The Court did not look favourably upon the fact that the school districts only looked to race as a factor in diversity. The Grutter system (arguably, although not in fact) used other factors to examine “diversity,” of which race was but one, and, of course, race should not be applied in a mechanical fashion or as an overriding factor.

C.J. Roberts did not address two factors in his decision: the social reasons for self-segregated housing and the harm brought to students, beyond the stigma of competing in a race-based system. Often, members of a minority group will feel more comfortable in neighbourhoods made up predominately of their race. This self-segregation is not the result of discrimination (i.e. forcing blacks out of nice areas), but is often the result of comfort – much in the way that many top female high schoolers will seek out Wellesley or Smith for college.
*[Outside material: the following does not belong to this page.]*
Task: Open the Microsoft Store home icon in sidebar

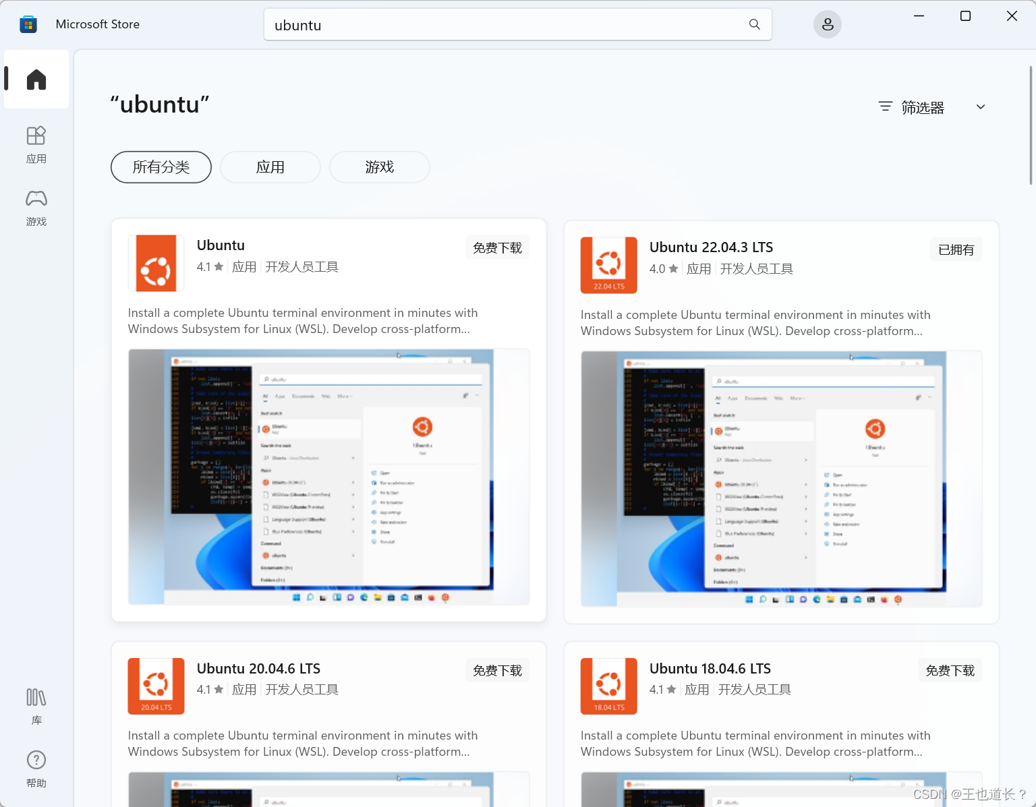Action: tap(36, 79)
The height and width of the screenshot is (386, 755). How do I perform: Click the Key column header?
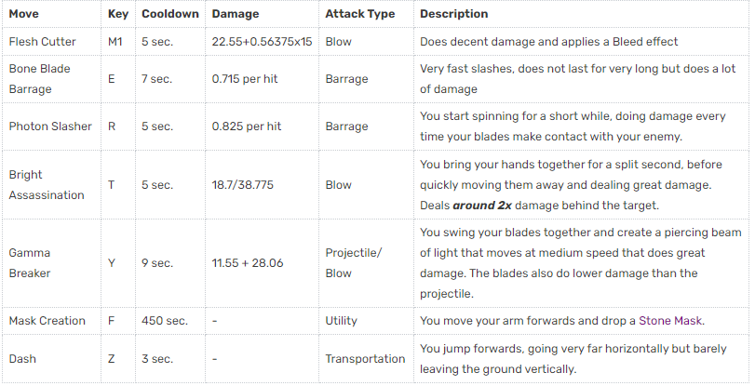pyautogui.click(x=117, y=14)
Often, parents will want their children to go to school with their neighbours, whether it be for the convenience of car-pooling, knowing that their children will have friends in their classes, or increasing their ties to the community – in fact, using the children to create a community within the neighbourhood. A system whose aim is to dissolve the connection between a neighbourhood and the schools will only undermine these goals.

One of the children denied entrance to the school of his choice suffers from ADHD and dyslexia. His teachers suggested a small, hands-on school that would best meet his needs. As a plaintiff, he is entirely sympathetic: his educational needs are considered secondary to the vague notion of “diversity.” Ideally, the purpose of public education is to ensure that there is an educated populace; the racial classification system not only ignores this purpose, it undermines it in the name of diversity. There is also something very silly about sending elementary-school children ten miles away from home when there is a perfectly good school just around the corner.

Part II, coming later.


  1. Thanks for the analysis. I was wondering what your take on this was. Of course, many on the Left have been predictable as spinning this as those extremist, racist, blah blah, radical right judges making racist decisions. Looks like there is no basis in fact for that view.

  2. Our local schools avoid this by using “free school lunch” as the factor. Since 90% of those on free school lunch are black or Hispanic, it basically works the same.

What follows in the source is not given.